According to the results of a new scientific investigation, it would appear that practicing meditation for just a few weeks has discernible effects on neural activity. The work shows that people shouldn't be swayed from meditating by the fact that hardcore practitioners spend years mastering this technique.

All the effects that the research team identified in study participants were positive. The origins of this study span back more than two decades, when Jane Anderson was struggling with seasonal affective disorders that affected her during the long Minnesota winters.

Within a month after she began meditating, she noticed her overall condition improved. This represented the anecdotal evidence which the research team tried to validate or infirm in this study.

Recently, as a undergraduate student at the University of Wisconsin-Stout, Anderson coauthored the new work, which tested this hypothesis rigorously. “My experience was a sense of calmness, of better ability to regulate my emotions,” she explains.

Together with UWS colleague Christopher Moyer, PhD, and other researchers, she conducted the new research on the effects of meditation on 11 people. Details of the work will appear in the upcoming issue of Psychological Science, a journal edited by the Association for Psychological Science (APS).

Participants in the study were only asked to take part in a five-week course of meditation training. At first, all test subjects had their neural electrical activity measured via electroencephalography (EEG), PsychCentral reports.

All were then given a set of instructions that said: “Relax with your eyes closed, and focus on the flow of your breath at the tip of your nose; if a random thought arises, acknowledge the thought and then simply let it go by gently bringing your attention back to the flow of your breath.”

A group of 10 control subjects was promised that they would be trained later. They were then used as a baseline for all measurements the team conducted.

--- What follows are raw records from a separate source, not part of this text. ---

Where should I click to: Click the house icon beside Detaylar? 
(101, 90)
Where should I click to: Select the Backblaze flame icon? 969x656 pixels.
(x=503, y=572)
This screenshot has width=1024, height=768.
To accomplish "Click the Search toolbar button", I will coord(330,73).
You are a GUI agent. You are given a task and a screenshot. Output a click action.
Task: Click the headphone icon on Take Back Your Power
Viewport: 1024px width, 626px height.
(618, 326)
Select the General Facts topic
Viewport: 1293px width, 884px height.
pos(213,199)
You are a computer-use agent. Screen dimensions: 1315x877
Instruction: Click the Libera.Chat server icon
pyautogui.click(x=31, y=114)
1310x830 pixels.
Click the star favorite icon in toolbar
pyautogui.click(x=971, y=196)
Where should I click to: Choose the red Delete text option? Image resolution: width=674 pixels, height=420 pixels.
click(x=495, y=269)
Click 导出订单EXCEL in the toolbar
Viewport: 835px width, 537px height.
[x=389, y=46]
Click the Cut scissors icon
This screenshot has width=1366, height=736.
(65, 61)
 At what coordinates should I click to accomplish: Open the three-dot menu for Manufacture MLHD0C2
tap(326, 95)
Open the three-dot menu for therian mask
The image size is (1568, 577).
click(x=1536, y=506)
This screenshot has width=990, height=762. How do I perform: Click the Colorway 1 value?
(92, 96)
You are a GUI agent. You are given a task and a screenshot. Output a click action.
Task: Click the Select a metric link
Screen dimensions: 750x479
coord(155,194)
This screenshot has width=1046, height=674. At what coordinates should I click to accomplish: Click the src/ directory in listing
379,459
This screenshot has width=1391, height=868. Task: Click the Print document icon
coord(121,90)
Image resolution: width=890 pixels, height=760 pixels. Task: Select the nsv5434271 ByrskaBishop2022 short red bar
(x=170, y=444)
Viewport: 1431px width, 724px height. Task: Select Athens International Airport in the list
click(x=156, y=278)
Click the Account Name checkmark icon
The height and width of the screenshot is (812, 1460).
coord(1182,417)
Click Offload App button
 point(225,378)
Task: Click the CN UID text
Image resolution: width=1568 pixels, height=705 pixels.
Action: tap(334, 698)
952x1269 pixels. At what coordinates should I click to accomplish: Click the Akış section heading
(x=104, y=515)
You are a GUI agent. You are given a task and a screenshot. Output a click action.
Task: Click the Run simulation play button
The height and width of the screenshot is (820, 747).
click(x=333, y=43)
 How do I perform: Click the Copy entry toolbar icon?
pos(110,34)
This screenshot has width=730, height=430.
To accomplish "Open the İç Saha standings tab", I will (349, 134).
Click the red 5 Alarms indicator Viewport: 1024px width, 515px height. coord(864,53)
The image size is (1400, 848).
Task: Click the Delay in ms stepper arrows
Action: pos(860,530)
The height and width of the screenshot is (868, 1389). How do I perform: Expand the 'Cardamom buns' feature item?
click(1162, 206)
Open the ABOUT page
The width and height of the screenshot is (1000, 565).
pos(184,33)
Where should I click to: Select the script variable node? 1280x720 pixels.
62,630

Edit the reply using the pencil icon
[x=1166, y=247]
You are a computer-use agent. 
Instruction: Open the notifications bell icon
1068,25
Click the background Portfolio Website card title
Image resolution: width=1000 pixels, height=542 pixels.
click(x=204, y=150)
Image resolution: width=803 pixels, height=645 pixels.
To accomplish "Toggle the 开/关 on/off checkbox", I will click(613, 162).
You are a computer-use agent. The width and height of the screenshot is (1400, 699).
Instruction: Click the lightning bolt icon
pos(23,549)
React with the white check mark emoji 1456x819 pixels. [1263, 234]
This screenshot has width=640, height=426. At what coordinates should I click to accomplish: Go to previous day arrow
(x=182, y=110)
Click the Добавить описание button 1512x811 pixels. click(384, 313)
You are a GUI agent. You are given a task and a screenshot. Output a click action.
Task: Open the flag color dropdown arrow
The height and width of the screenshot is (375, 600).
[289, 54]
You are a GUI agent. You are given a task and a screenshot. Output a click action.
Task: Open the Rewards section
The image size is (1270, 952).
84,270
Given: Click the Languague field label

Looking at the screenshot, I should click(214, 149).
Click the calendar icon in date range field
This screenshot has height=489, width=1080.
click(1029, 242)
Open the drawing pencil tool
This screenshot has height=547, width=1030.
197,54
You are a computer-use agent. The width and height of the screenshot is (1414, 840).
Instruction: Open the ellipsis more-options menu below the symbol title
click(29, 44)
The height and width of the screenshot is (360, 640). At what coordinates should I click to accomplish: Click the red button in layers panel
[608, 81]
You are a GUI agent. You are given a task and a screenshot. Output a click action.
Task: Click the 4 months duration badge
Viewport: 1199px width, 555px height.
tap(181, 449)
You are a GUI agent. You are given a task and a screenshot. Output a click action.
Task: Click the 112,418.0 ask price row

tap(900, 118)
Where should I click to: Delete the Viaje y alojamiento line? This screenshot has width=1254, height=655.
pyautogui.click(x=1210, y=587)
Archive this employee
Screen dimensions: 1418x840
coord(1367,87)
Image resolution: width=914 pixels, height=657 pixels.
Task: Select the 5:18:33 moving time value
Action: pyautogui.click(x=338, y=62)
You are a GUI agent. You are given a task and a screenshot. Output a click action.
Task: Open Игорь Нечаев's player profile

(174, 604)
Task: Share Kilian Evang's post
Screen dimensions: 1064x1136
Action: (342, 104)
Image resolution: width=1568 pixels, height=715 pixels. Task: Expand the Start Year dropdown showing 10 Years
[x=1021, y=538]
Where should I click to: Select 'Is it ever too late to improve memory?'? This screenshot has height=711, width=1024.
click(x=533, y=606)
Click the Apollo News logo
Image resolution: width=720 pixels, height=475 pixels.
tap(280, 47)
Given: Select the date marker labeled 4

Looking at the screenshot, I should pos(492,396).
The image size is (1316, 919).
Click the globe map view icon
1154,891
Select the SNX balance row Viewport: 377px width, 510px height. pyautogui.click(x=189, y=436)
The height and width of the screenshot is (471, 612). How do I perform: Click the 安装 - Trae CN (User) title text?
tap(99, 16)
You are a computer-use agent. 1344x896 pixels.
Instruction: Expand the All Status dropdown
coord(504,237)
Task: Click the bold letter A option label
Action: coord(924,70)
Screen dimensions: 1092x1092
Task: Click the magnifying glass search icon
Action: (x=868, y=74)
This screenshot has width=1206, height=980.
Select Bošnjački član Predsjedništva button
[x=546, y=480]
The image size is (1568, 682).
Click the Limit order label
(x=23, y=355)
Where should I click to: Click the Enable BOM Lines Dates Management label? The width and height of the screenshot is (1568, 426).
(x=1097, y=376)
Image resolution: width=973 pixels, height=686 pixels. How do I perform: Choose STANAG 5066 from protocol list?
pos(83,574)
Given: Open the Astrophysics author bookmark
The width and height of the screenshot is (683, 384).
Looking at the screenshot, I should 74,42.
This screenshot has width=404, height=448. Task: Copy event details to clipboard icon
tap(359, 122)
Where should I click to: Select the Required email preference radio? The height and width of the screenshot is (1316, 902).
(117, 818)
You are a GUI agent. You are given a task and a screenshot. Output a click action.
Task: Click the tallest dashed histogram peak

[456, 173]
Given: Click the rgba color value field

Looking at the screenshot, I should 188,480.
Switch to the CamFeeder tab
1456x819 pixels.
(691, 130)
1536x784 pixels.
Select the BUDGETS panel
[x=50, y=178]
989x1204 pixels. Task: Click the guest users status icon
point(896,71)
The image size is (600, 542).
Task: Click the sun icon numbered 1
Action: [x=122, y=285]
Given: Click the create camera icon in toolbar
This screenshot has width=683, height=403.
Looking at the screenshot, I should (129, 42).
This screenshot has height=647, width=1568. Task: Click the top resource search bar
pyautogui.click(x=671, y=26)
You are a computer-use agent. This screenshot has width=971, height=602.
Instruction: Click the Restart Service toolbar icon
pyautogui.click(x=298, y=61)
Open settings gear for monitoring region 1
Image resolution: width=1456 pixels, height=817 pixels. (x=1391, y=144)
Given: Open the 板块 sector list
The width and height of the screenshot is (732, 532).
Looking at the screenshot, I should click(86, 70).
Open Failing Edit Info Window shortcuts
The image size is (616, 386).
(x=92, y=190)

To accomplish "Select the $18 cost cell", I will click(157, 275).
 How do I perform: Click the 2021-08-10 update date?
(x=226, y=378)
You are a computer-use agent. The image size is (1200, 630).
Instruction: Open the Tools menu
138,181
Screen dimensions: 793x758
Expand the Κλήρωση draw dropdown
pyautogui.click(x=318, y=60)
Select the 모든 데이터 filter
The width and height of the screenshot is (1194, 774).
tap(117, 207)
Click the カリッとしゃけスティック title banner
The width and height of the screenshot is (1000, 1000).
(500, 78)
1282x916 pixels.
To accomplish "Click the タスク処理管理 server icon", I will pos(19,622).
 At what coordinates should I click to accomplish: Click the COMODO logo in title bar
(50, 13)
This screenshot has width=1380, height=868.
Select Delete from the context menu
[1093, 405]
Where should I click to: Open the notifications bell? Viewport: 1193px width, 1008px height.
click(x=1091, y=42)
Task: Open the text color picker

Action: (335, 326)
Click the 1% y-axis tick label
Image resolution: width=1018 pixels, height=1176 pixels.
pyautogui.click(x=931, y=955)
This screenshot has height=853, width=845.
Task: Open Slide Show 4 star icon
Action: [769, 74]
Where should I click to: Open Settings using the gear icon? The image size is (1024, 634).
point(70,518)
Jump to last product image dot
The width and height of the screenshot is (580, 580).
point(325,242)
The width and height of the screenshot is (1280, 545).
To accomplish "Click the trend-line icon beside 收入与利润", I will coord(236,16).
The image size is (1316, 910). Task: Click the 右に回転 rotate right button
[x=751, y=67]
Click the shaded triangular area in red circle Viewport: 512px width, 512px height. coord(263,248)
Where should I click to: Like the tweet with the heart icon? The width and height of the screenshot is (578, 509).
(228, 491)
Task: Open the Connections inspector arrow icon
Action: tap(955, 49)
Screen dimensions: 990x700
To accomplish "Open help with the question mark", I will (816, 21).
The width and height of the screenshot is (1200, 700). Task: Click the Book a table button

People in the test group took part in two, 30-minute sessions weekly for five weeks.

Brain activity change “was clearly evident even with a small number of subjects,” Moyer explains.

“If someone is thinking about trying meditation and they were thinking, ‘It’s too big of a commitment, it’s going to take too much rigorous training before it has an effect on my mind,’ this research suggests that’s not the case,” he adds.

“It can’t hurt and it might do you a lot of good,” Moyer explains. “I think this implies that meditation is likely to create a shift in outlook toward life. It has really worked for me,” Anderson concludes.